A 30 minute ride from Chisinau, Moldova's capital, and set amongst gentle hills and vineyards, prison 15 was built by the Soviets in the fifties and is reasonably well kept, despite cracks in the walls. A small orthodox chapel opens up on to its courtyard.
My colleagues and I are greeted by Svetlana, a young and energetic woman who heads the national penitentiary health service. Passing through the iron gate to enter the prison is somewhat uneasy. The guards, wearing large high caps and in military uniform, greet us good morning while trying to work out just what it is that brings these new visitors to their prison.
Outside the temperature is around zero, and some snow still lines the prison's own mini courtyard. I notice t-shirts and towels are suspended to dry on lines hooked between the two-three story buildings surrounding the courtyard.
Escorted by the guards, we reach the office of the prison doctor, Constantin. Constantin manages the small pharmacy which stocks methadone, needles, syringes and condoms. His office is small -- a simple wooden desk, paper files and a sofa. He greets us with tea.
A general practitioner in his early forties, Constantin is the sole medical staff member serving some 550 inmates. His role is broad: He deals with routine everyday medicines and emergencies as they arise; he supervises a nicely carpeted small ward with three beds, and is also a confidant and trusted advisor to many inmates.
While there is a two per cent prevalence of HIV among the inmates, HIV and Hep C testing are not mandatory, neither at entry nor during initial detention. Rather, it is the voluntary counseling and testing provided by Constantin that has successfully engaged the inmates. An NGO funded rapid saliva test is available.
Moldova's harm reduction program in prisons is unique in the region, and a remarkable model, not only there, but globally. Begun in the early 2000s, following pioneering work by the Open Society Foundations (OSF), responsibility for managing the program underwent by all accounts, a smooth transition to the public health staff working in the penitentiary system.

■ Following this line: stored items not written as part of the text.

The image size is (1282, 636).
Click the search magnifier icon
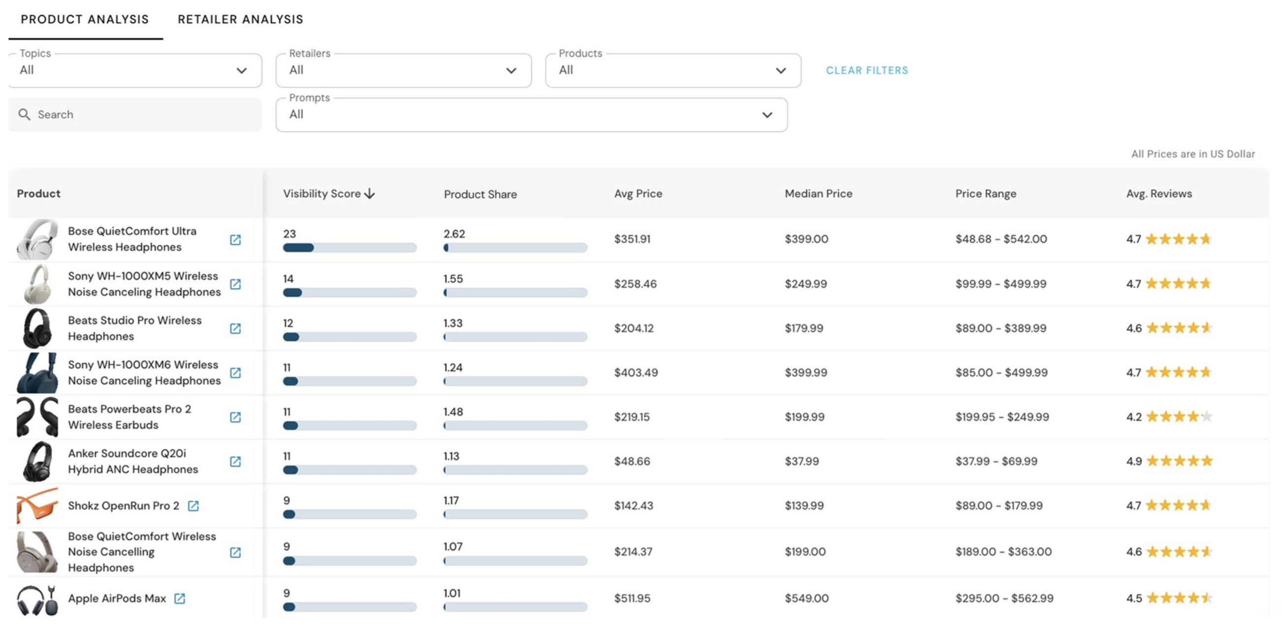(25, 114)
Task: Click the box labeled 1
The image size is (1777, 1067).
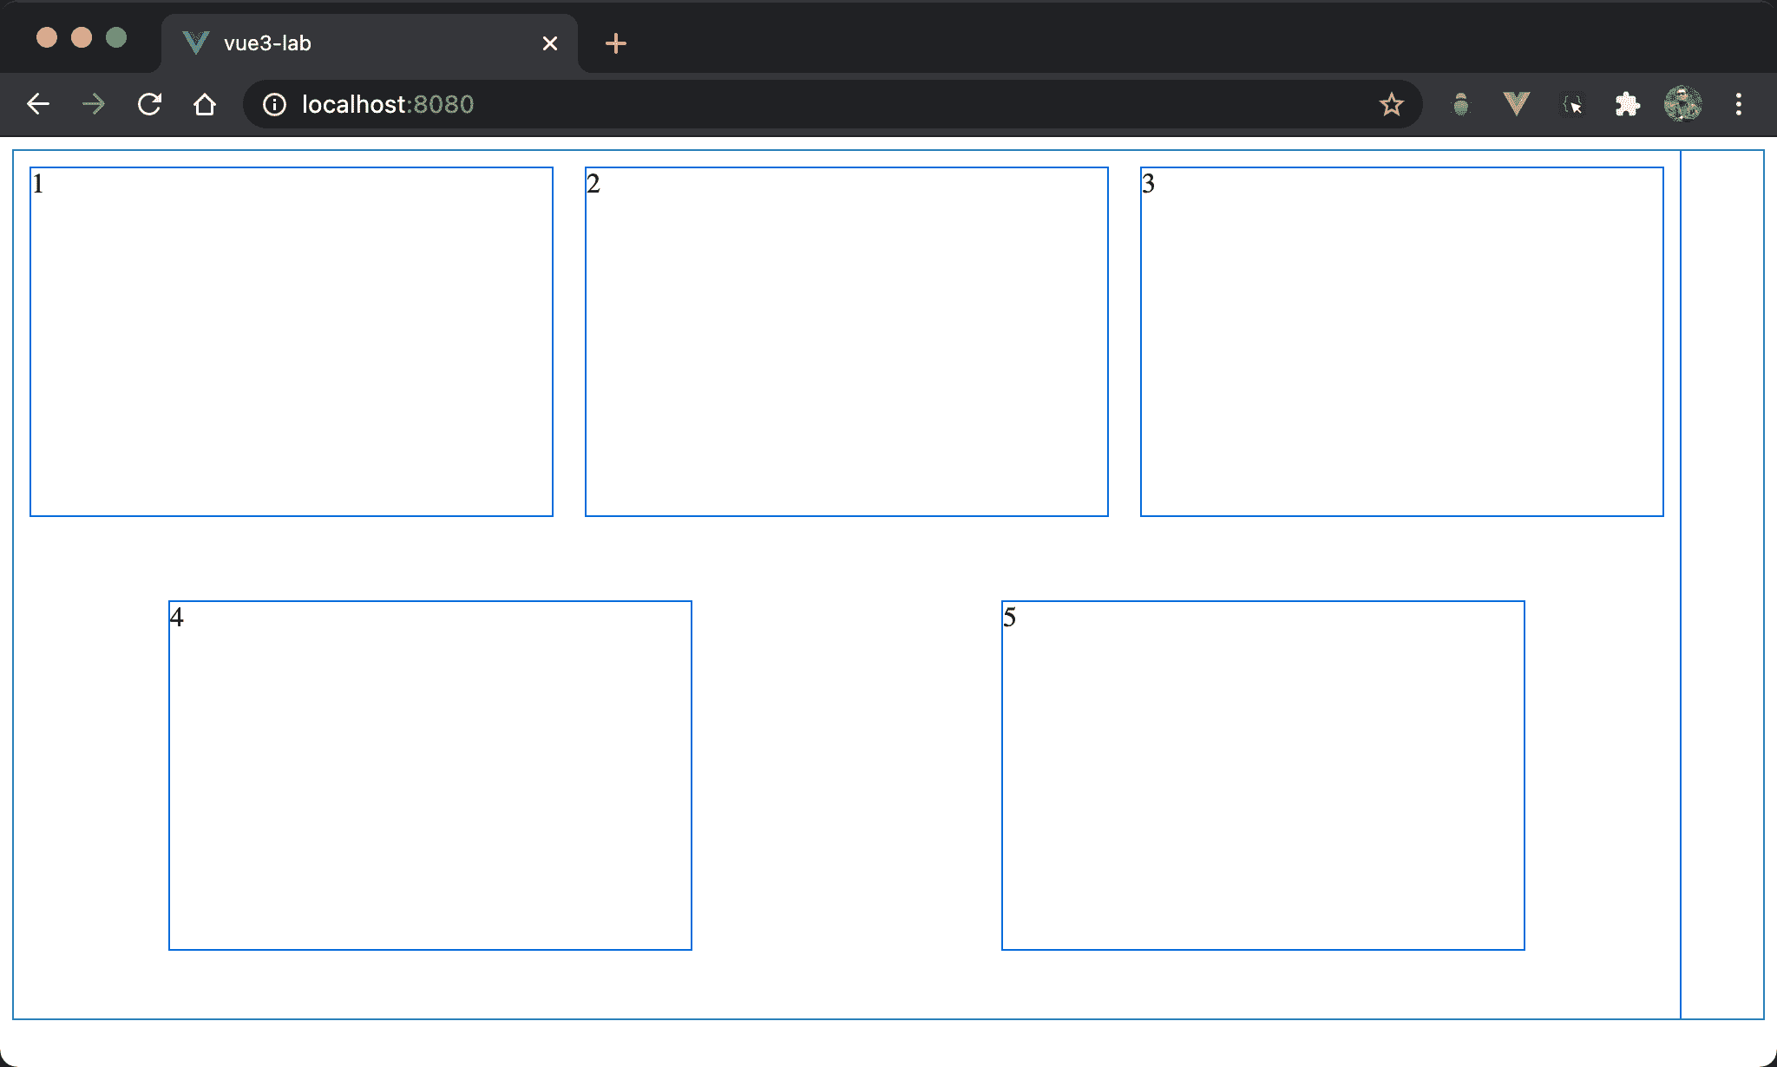Action: (x=292, y=342)
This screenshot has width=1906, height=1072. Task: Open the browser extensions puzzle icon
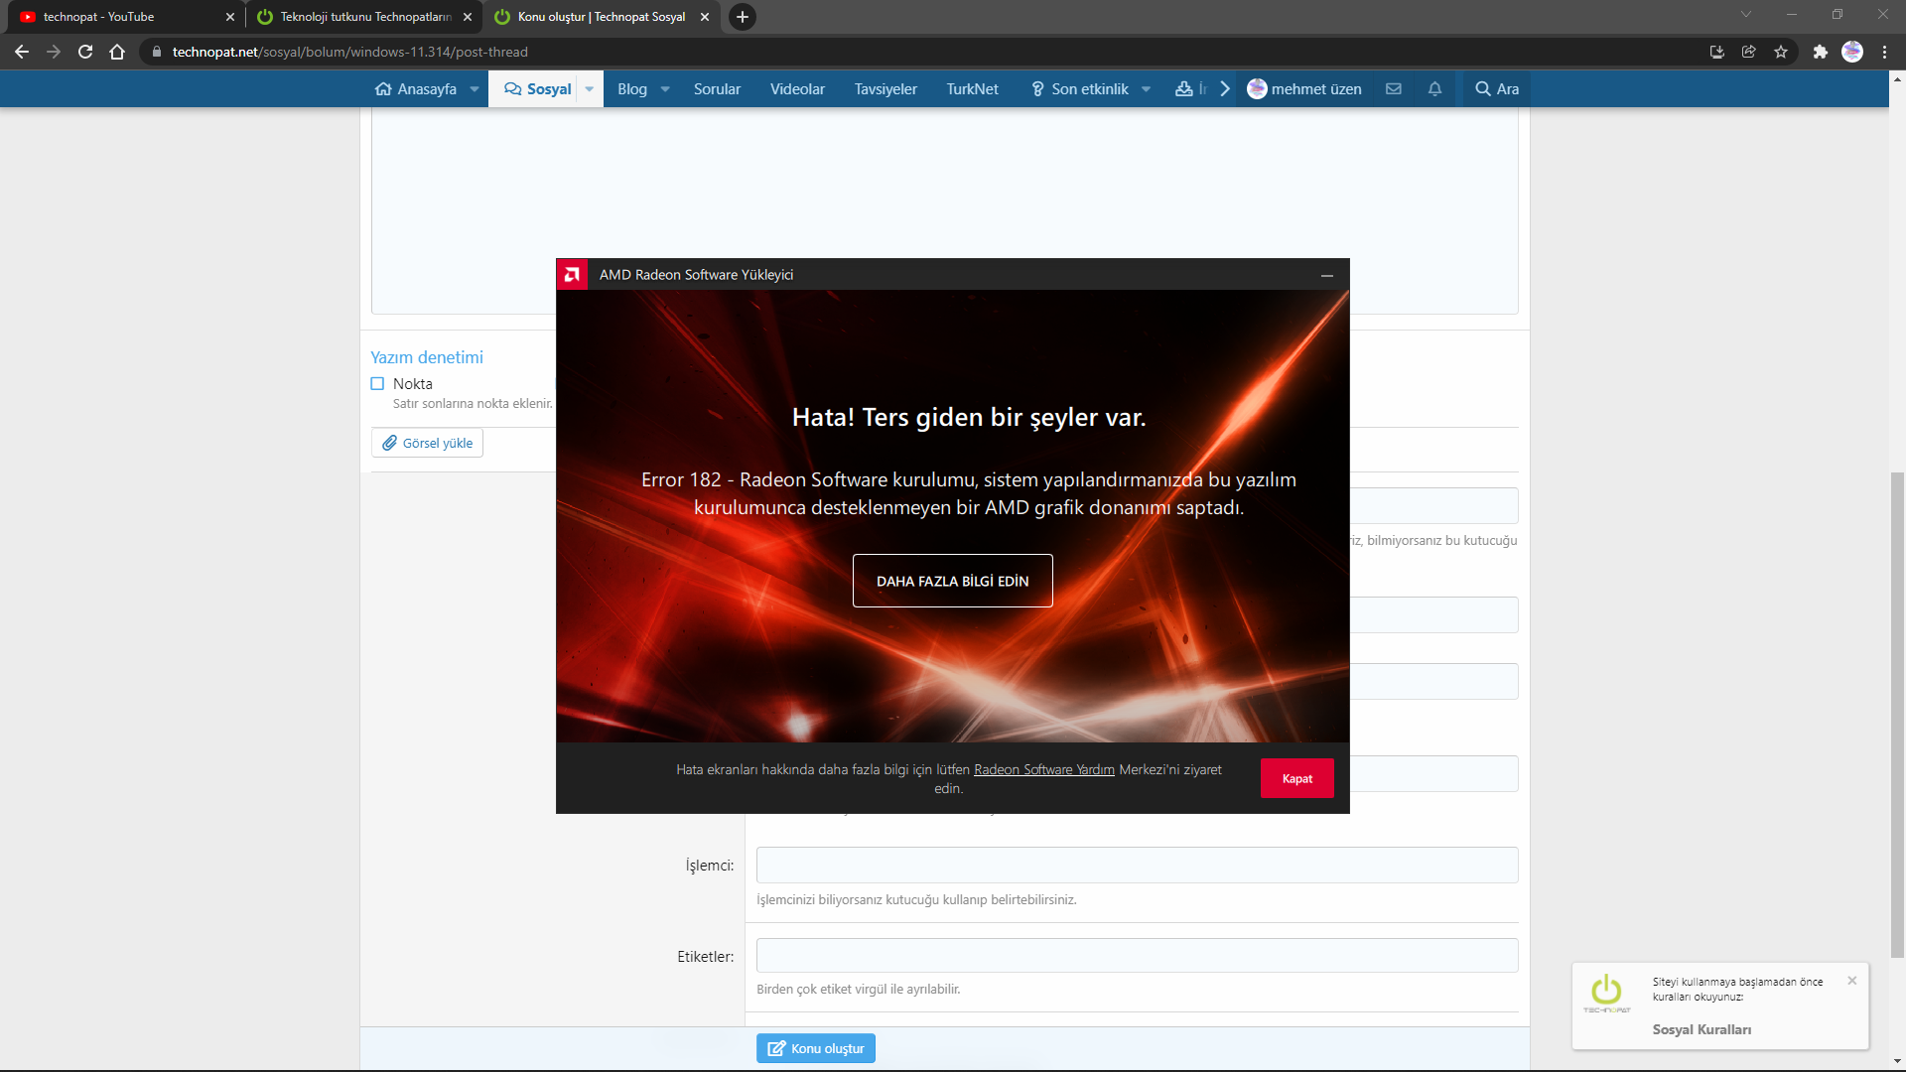[1820, 52]
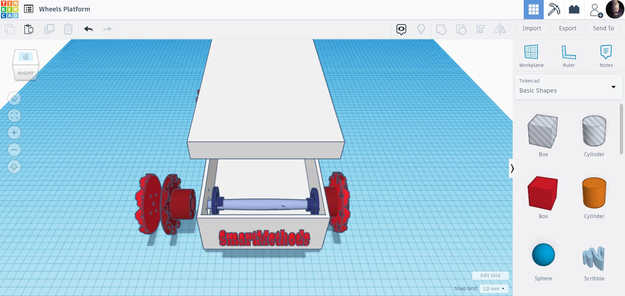Select the Undo icon in the toolbar

click(x=88, y=29)
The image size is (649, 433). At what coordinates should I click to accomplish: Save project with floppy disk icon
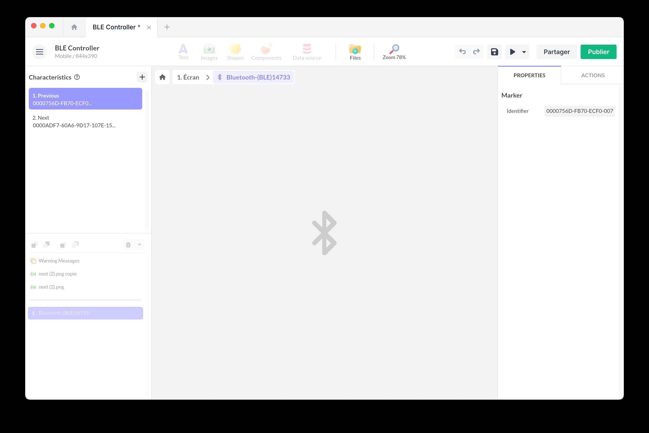[494, 52]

Methadone is available for anyone Constantin decides to prescribe it to, and those inmates on substitution treatment take it each day in the pharmacy after signing a register. Although I am told that there are not many methadone clinics outside the capital city, at the same time, I didn't hear any strong complaints about the lack of availability of services for people after they leave prison.
Methadone and needle exchange are also available, I was told, in prisons in Transnistria, the secessionist Eastern part of the country, under strong Russian influence.
I believe one of the most fascinating achievements in the delivery of this harm reduction program I observed in the prison was the way in which needles, syringes and condoms were distributed.
Needles and syringes are stocked in distribution points under the supervision of volunteer inmates who keep them in a small wooden cupboard in their cell. I saw two of these distribution points, one in a long term inmate's well-kept and tidy individual cell. The other was a cupboard in a corner of a crowded dormitory of about sixty inmates.
Moldova's harm reduction system is exemplary. There are not many countries worldwide that implement needle exchange and OST in prisons, as well as providing condoms, and even fewer -- if any -- that run a smooth system such as the one I saw in Moldova.
Moldova is showing the way by prioritizing the health of its prison population. The proof is in the pudding -- Constantin and Svetlana make a point of telling me that they do not know of any cases of overdose (there have been overdose reductions).
We must remind ourselves, though, of the reality in which harm reduction programs like this exist and continue to function. As is the case throughout the Eastern European and Central Asia region, the funding for harm reduction in prisons remains entirely dependent on external funds -- in most cases supplied by the Global Fund To Fight AIDS, Tuberculosis and Malaria.
In the present climate we need to deal head on with the very real risks that the gains made in programs of this kind face in maintaining funding, and thereby contributing to strengthening the achieved sustainability of a country's AIDS response. The evidence, such as the kind we witness in Moldova, is staring policy makers and donors in the face.